- _INPUT MATERIAL_:
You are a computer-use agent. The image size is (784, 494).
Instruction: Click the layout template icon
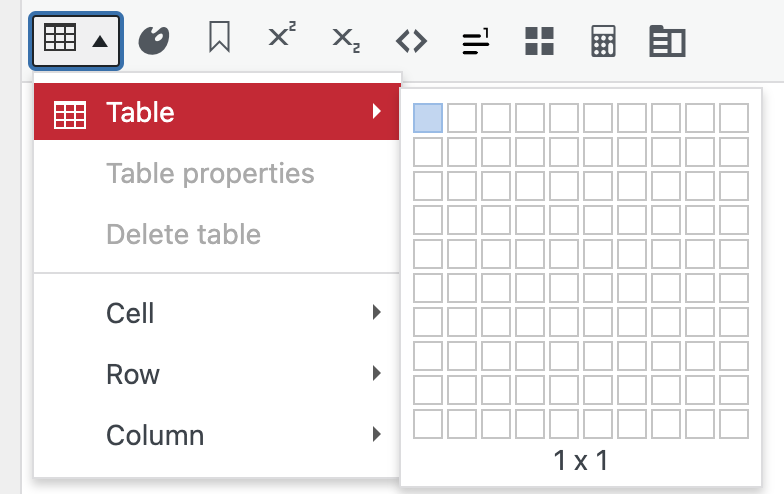(x=667, y=40)
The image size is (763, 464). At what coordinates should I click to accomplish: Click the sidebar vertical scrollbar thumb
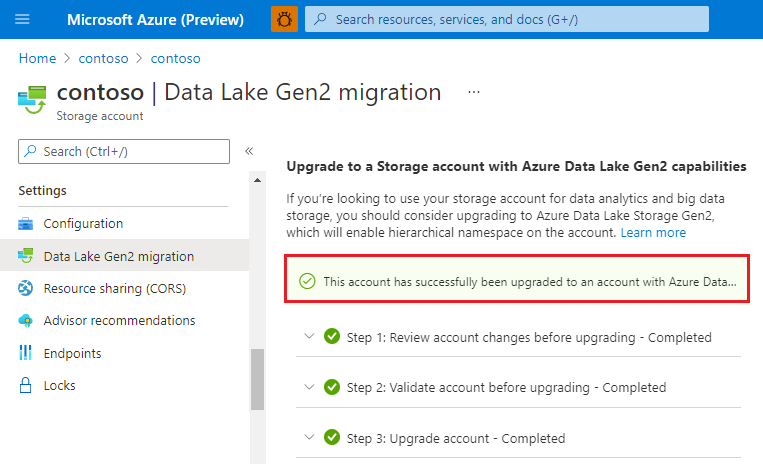[257, 379]
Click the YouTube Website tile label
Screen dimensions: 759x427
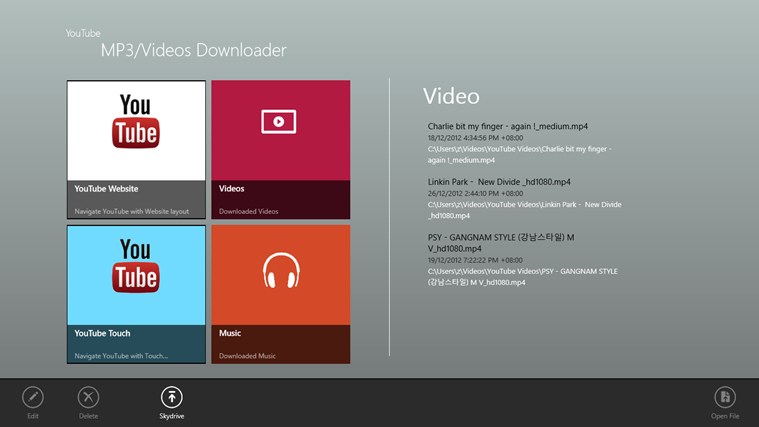coord(106,188)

- _EXERCISE DESCRIPTION_: Leave the pictures out and restate the listing word for word.

- _EXERCISE SOLUTION_:
You are a computer-use agent. The image size is (784, 494).
Instruction: Click the layout template icon
(x=667, y=40)
The image size is (763, 464). At what coordinates should I click to accomplish: Click the sidebar vertical scrollbar thumb
[257, 379]
Click the YouTube Website tile label
Screen dimensions: 759x427
coord(106,188)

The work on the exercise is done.